» Study text
Masked bandits of the night, raiders of farm crops and rubbish bins, raccoons are notorious for their indifference to human property and propriety, yet they are also admired for their intelligence, dexterity and determination. Raccoons have also thoroughly adapted to human-dominated environments; they are thriving in numbers greater than at any point of their evolutionary history... including in new habitats.
Raccoon surveys the natural and cultural history of this opportunistic omnivore, tracing its biological evolution, social significance, and image in a range of media and political contexts. From intergalactic misanthropes and despoilers of ancient temples to coveted hunting quarry, unpredictable pet, and symbols of wilderness and racial stereotype alike, Raccoon offers a lively consideration of this misunderstood outlaw species.
Daniel Heath Justice (Cherokee Nation) is Professor of Critical Indigenous Studies and English at the University of British Columbia. He is the author of Badger (Reaktion Books, 2015).

» Source information
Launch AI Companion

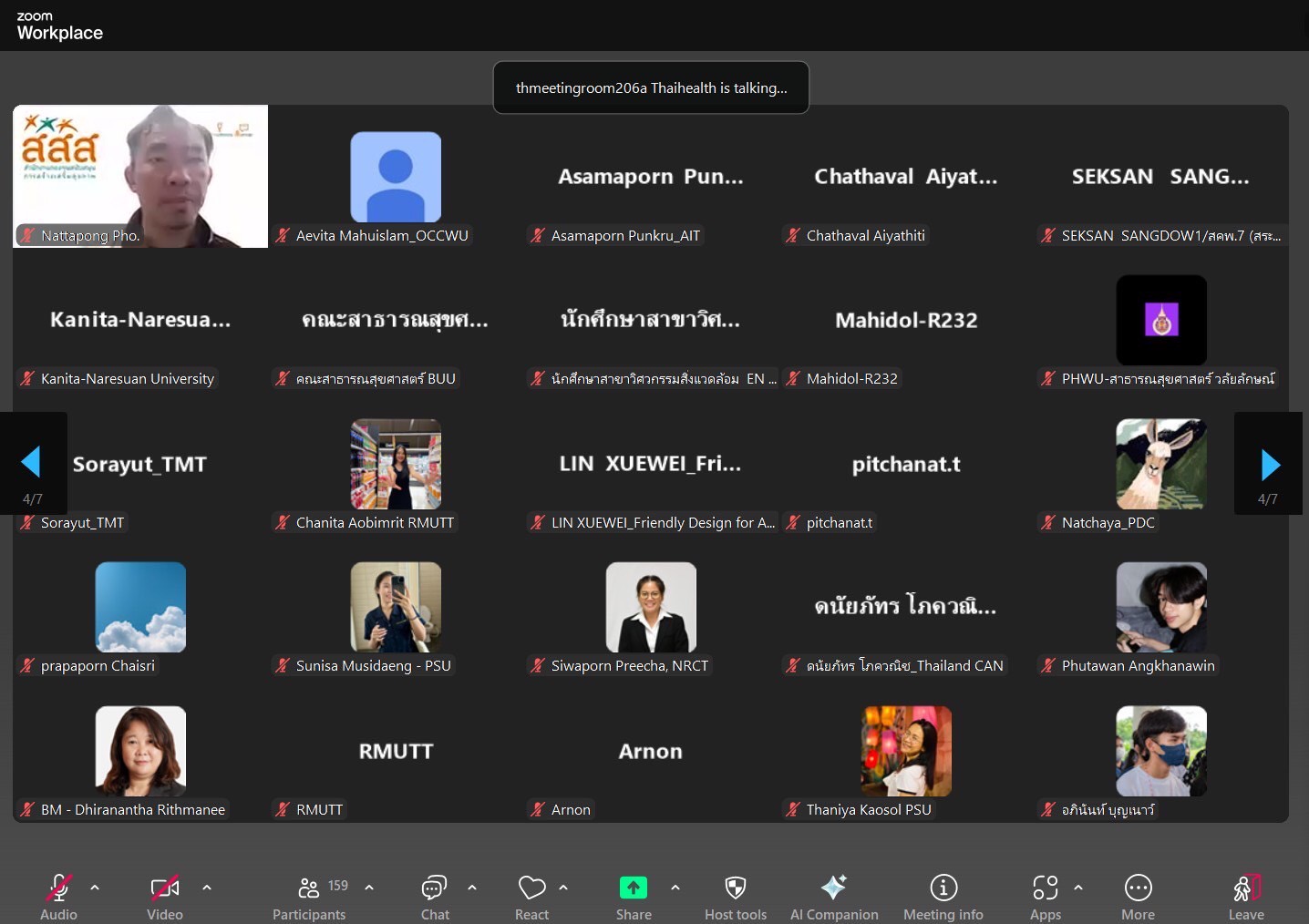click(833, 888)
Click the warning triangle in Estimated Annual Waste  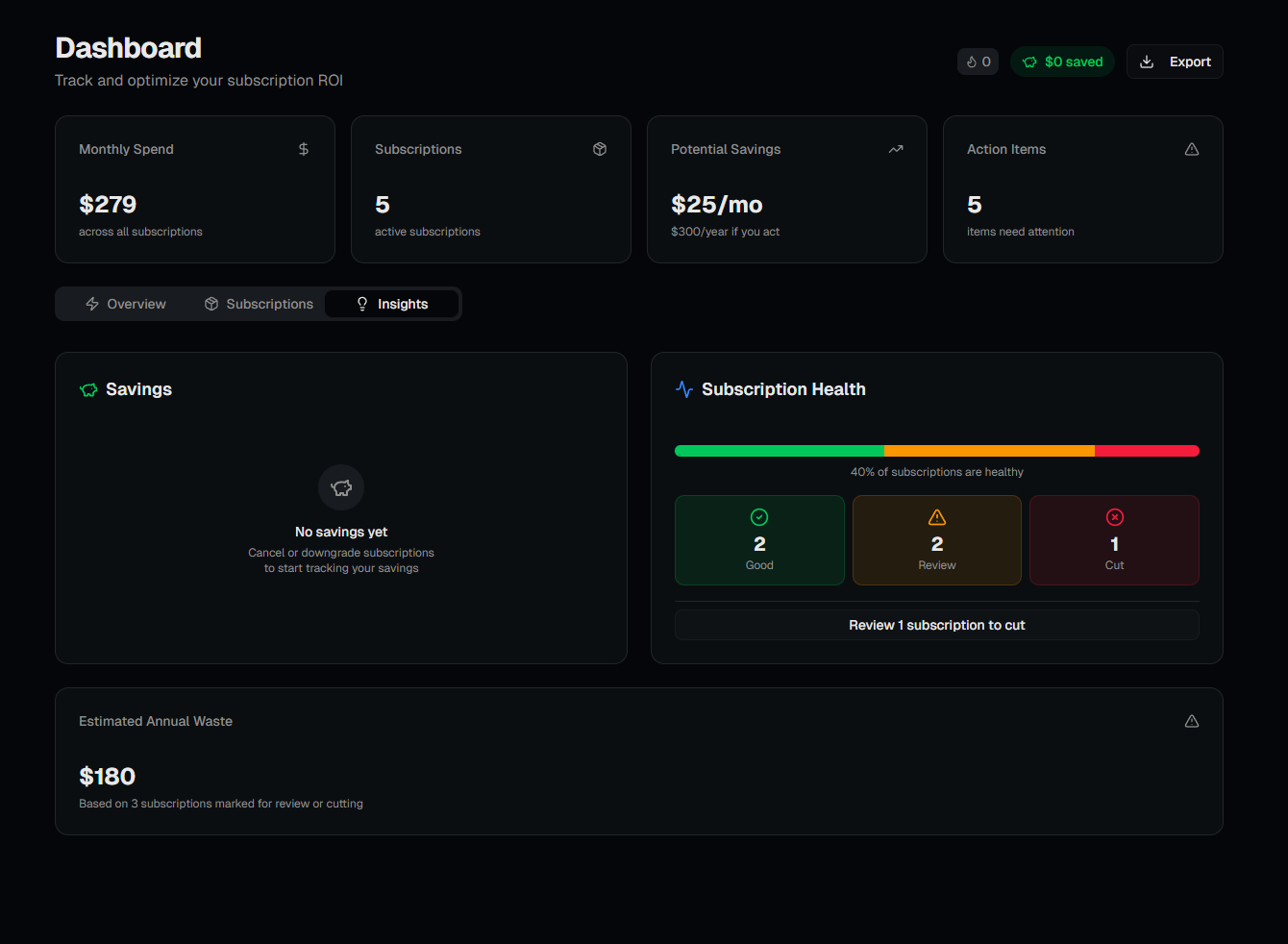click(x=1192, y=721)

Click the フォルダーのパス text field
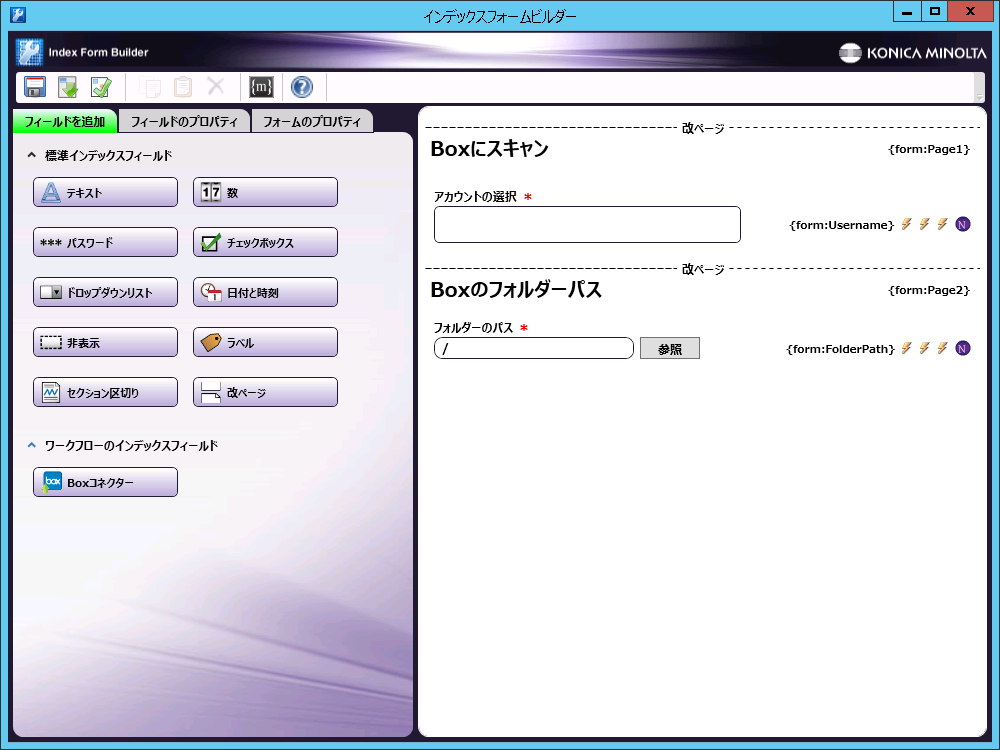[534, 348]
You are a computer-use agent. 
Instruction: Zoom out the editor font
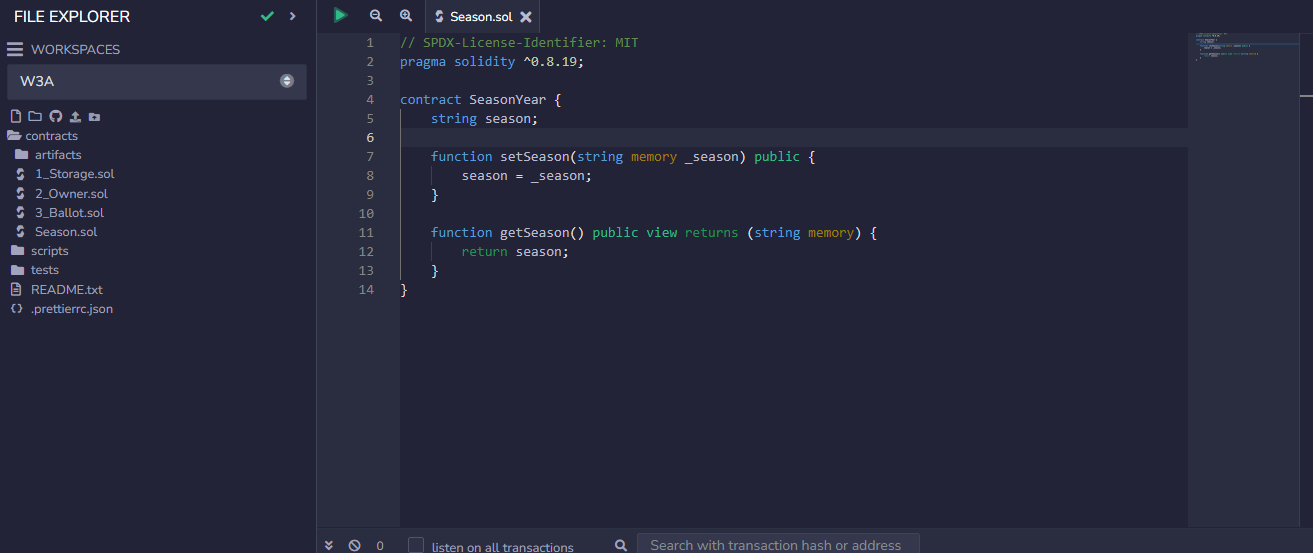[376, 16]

» Set of tasks
1 > Repeat the raccoon book description word for word, beginning at "Masked bandits of" and stopping after "in new habitats.".
2 > Extend the raccoon book description, picking up after its final sentence.

» Activity answers
1 >
Masked bandits of the night, raiders of farm crops and rubbish bins, raccoons are notorious for their indifference to human property and propriety, yet they are also admired for their intelligence, dexterity and determination. Raccoons have also thoroughly adapted to human-dominated environments; they are thriving in numbers greater than at any point of their evolutionary history... including in new habitats.

2 >
"Daniel Heath Justice's Raccoon is a fascinating and thoughtfully written exploration of its subject in science and culture – and a must-read for anyone like me who is curious about what, for example, Raccoon Mother (our best yard raccoon) is thinking on any given day."
– New York Times
"Beautifully written and superbly illustrated, this engaging book traces the history of the ubiquitous masked bandits as a species, as a symbol and as a reflection of our society."
– Suzanne MacDonald, Professor of Psychology, York University, Toronto
"A wonderful, brilliantly written book about one of my favorite animals. Just such a joy to read – and I learned so much. You’ll never see raccoons the same again. A book I’ll cherish in years to come."